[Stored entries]
....

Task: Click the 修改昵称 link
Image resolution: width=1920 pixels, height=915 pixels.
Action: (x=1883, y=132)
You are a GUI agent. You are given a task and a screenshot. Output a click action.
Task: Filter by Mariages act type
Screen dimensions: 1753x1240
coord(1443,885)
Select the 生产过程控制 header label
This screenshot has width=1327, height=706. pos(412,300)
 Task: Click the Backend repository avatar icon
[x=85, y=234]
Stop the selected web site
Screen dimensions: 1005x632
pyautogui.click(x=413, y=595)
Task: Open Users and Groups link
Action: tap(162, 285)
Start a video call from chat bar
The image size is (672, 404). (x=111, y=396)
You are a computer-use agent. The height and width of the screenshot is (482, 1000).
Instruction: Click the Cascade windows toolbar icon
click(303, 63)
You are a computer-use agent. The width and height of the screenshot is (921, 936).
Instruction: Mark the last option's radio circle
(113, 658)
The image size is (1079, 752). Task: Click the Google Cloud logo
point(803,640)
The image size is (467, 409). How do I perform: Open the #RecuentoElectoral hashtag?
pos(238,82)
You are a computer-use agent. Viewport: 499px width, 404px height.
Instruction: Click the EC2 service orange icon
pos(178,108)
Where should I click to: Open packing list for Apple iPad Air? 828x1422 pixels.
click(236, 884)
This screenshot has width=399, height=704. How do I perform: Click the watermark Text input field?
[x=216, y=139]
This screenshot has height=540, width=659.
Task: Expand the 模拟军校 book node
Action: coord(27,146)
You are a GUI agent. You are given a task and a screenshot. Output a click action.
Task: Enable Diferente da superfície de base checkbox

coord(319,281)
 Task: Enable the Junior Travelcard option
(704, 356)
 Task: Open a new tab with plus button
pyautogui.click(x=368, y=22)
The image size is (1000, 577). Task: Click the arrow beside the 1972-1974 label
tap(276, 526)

....

# [To do]
Count the lines of the data above that contain the string "dimensions", treating uppercase and lowercase as different. Reply with the number alone.

# [Task response]
2